- What the task requires -
Beginning with the line where "The width and height of the screenshot is (720, 1600)." appears, set down each line exactly until the records below end, and omit the pictures.

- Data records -
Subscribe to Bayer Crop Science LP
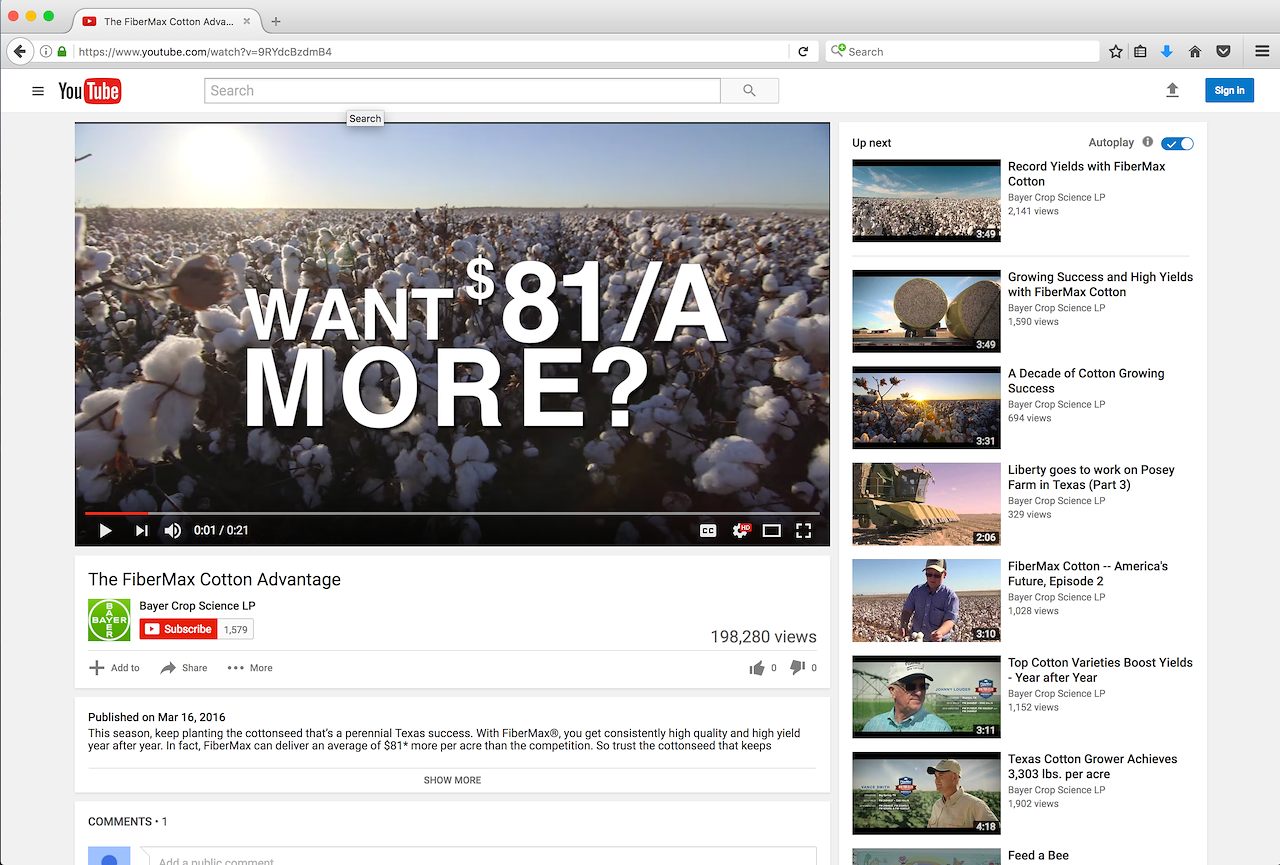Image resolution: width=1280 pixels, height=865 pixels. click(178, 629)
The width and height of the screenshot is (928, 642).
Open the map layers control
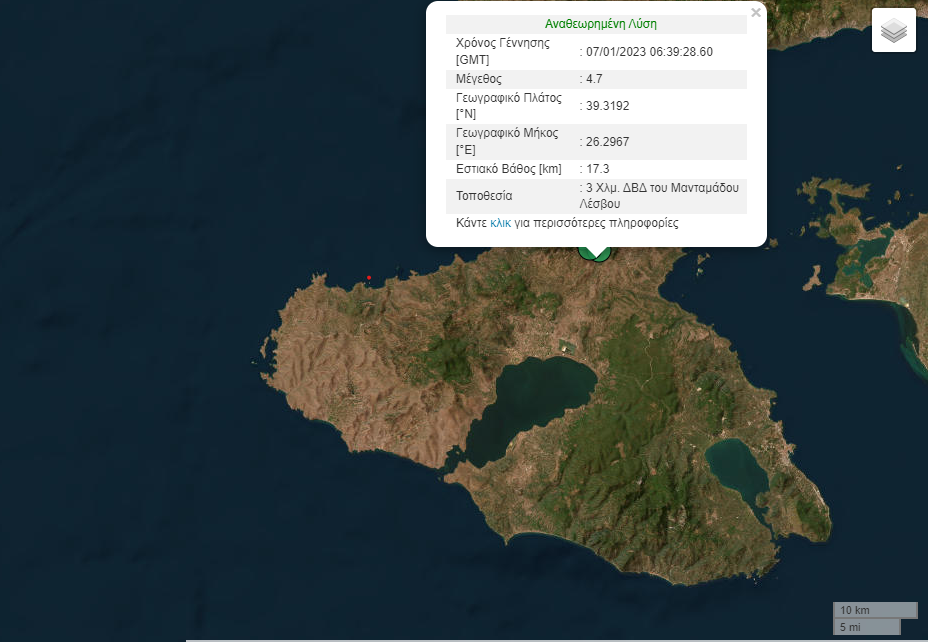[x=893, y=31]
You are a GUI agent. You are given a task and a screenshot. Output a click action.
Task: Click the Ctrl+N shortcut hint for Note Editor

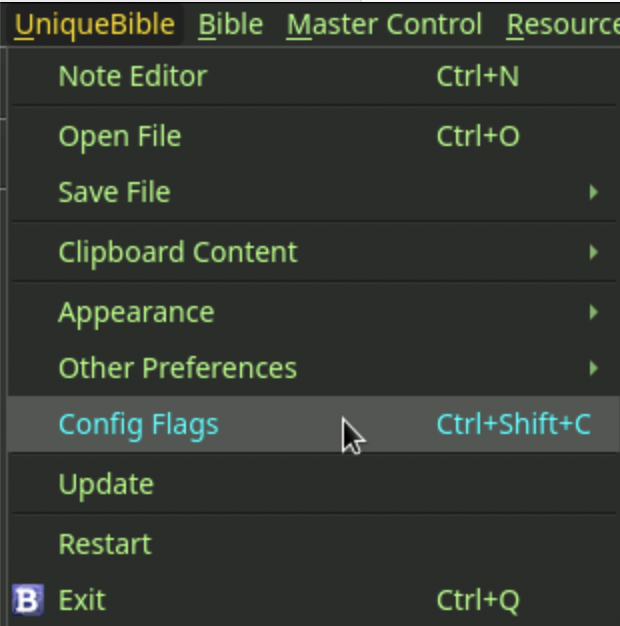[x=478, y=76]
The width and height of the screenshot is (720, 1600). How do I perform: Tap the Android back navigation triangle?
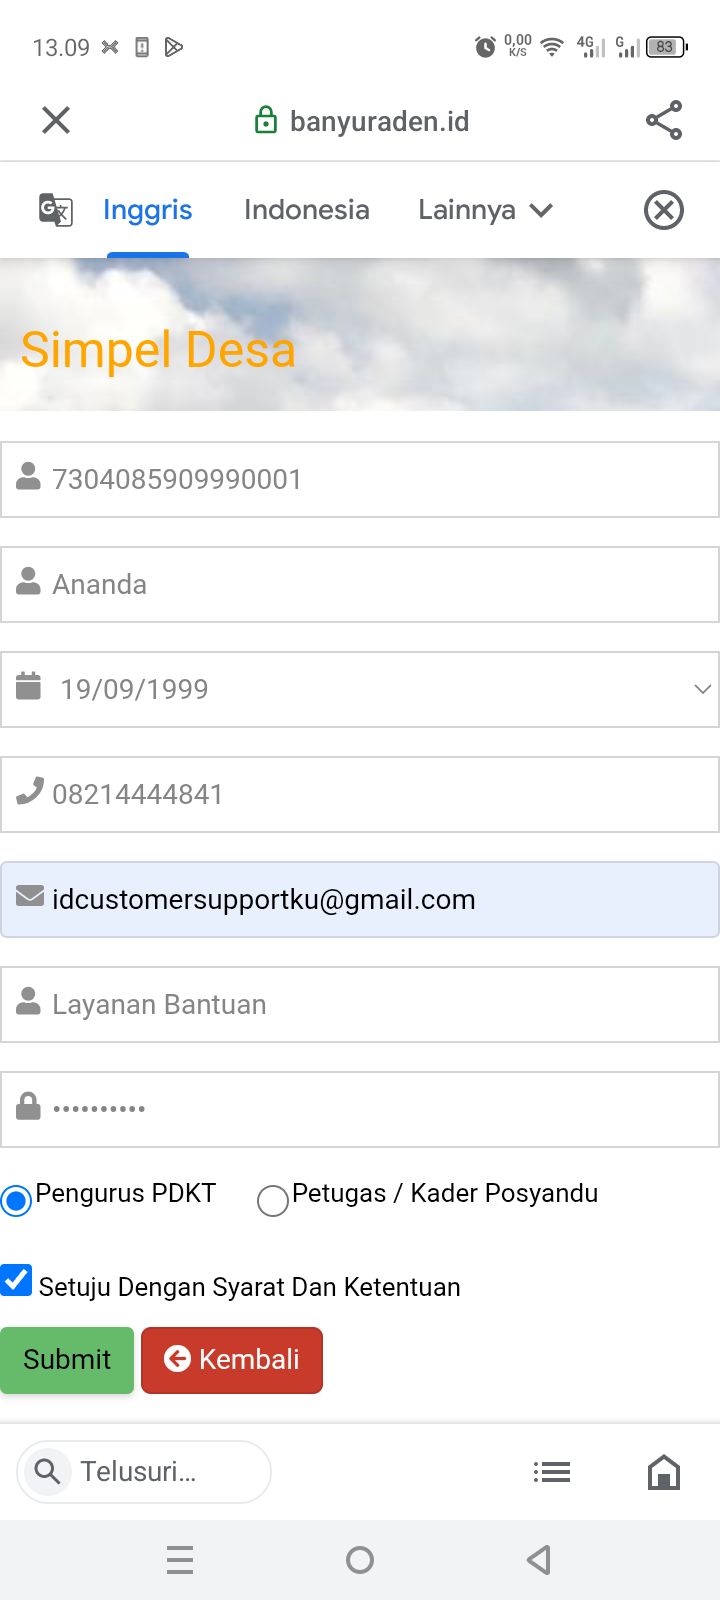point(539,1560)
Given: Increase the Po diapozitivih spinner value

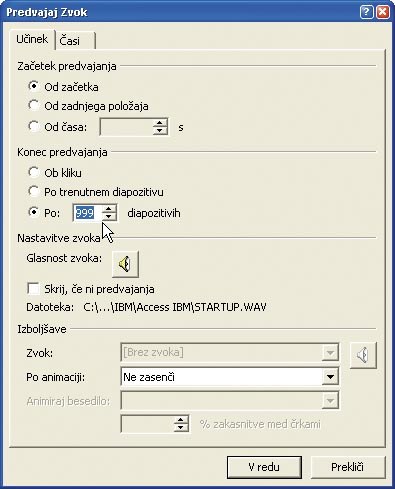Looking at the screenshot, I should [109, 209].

- Answer box -
The width and height of the screenshot is (720, 1600). How do I perform: Tap the Android back navigation triangle?
point(539,1560)
Given: Increase the Po diapozitivih spinner value

Looking at the screenshot, I should [109, 209].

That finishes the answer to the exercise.